Outra questão, pertinente ao mesmo cenário, é destacada pelo sociólogo polonês Zigmunt Bauman. Este defende a ideia de “liquidez” que caracteriza as relações humanas no mundo contemporâneo. As “relações líquidas”, segundo ele, são típicas das sociedades modernas capitalistas em que reinam o consumismo e o individualismo. Tais relações comportam os seguintes aspectos: vínculos sociais e afetivos fundamentados na superficialidade e na brevidade; maior liberdade e autonomia do indivíduo em entrar e sair de uma relação; e, consequentemente, uma sensação permanente de insegurança e de angústia resultante de relações insatisfatórias. Nada surpreendente se tomarmos suas considerações de que, especialmente nos últimos 30 anos, as pessoas vêm sendo treinadas e forçadas a buscar o sentido da vida no entretenimento e no prazer, ao mesmo tempo em que são condicionadas a serem intolerantes a todo e qualquer desconforto e inconveniência.
Neste ponto, cabe mencionar as considerações precisas do historiador Leandro Karnal, em um trecho de uma de suas comunicações realizadas no programa Café Filosófico, da TV Cultura. Abordando sobre as redes sociais, ele diz: “Eu acredito que nós estamos gritando desesperadamente para sermos observados… Eu acredito que nós nos sentimos muito solitários (…) Mas sem sombra de dúvida, as pessoas estão dando opinião sobre tudo e esse é um bom exercício. A minha pergunta é: se alguém está ouvindo a opinião alheia, se alguém está lendo a dos outros… Se eu tiver 35 grupos de WhatsApp, família, amigos, emprego, festa, etc. Se eu tiver três contas de Instagram, se eu tiver quatro perfis no Face, inclusive um “fake” para sacanagem, se eu tiver tudo isso, quem que eu estou lendo de fato?”
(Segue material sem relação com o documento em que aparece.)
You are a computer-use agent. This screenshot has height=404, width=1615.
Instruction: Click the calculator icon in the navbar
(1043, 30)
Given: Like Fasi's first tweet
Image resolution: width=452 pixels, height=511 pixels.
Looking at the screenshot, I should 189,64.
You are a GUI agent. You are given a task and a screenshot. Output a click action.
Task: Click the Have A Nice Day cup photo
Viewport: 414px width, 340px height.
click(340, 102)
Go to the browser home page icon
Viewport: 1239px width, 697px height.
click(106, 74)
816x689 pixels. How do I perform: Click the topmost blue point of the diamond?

E, seguindo em sua fala, ele aborda a maneira habitual de muitas pessoas se comunicarem e viverem na atualidade, apontando para uma espécie de vazio existencial, ou para um ser desalmado, que perdeu ou teve diminuído seu poder de reflexão, introspecção e de genuinidade em suas experiências.
Nesse sentido, não é incomum encontrarmos no cotidiano como um todo e nos consultórios e serviços de psicologia em particular, pessoas – especialmente adolescentes e jovens adultos – que carregam consigo uma boa dose de ansiedade na qual elas não sabem a que atribuir. Junto dessa ansiedade comumente observamos condutas permeadas por imediatismo, impulsividade, inconsequência, intolerância ao mínimo desconforto e às adversidades da realidade, dificuldades em lidar com compromissos e em absterem-se de prazeres momentâneos, egoísmo, competitividade, indiferença aos sentimentos, às opiniões e à dor dos outros e baixa autoestima.
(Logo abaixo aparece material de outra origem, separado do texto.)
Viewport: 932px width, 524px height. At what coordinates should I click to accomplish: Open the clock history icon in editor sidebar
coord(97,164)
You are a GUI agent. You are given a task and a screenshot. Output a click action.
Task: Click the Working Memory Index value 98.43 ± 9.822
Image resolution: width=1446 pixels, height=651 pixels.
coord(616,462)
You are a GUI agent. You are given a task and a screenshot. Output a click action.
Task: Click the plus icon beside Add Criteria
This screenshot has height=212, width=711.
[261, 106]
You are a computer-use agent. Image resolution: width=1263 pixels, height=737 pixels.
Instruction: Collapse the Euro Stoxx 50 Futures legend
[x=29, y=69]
Este parece ser um cenário cada vez mais frequente na sociedade contemporânea, em que o tempo tornou-se escasso e a comunicação parece ter sido substituída pela aparição. Aparição de pessoas, de coisas, de informações, muitas vezes impactantes, mas fugaz porque logo caem no esquecimento coletivo e individual.
Vivemos com pressa, as informações, o conhecimento e a troca de afetos parecem escorrer pelas mãos, e nesse processo nos esquecemos das relações interpessoais autênticas, nas quais, como afirma Bauman, o outro oferece uma intimidade profundamente gratificante, há uma comunhão duradoura, e uma alegria em dar ao invés de receber…
(Colaboração de Marcelo Bosch Benetti dos Santos, Psicólogo, especialista em Psicologia Clínica, mestrando em Psicologia Clínica – PUC-SP).
Publicado na edição nº 9919, dos dias 26 e 27 de novembro de 2015.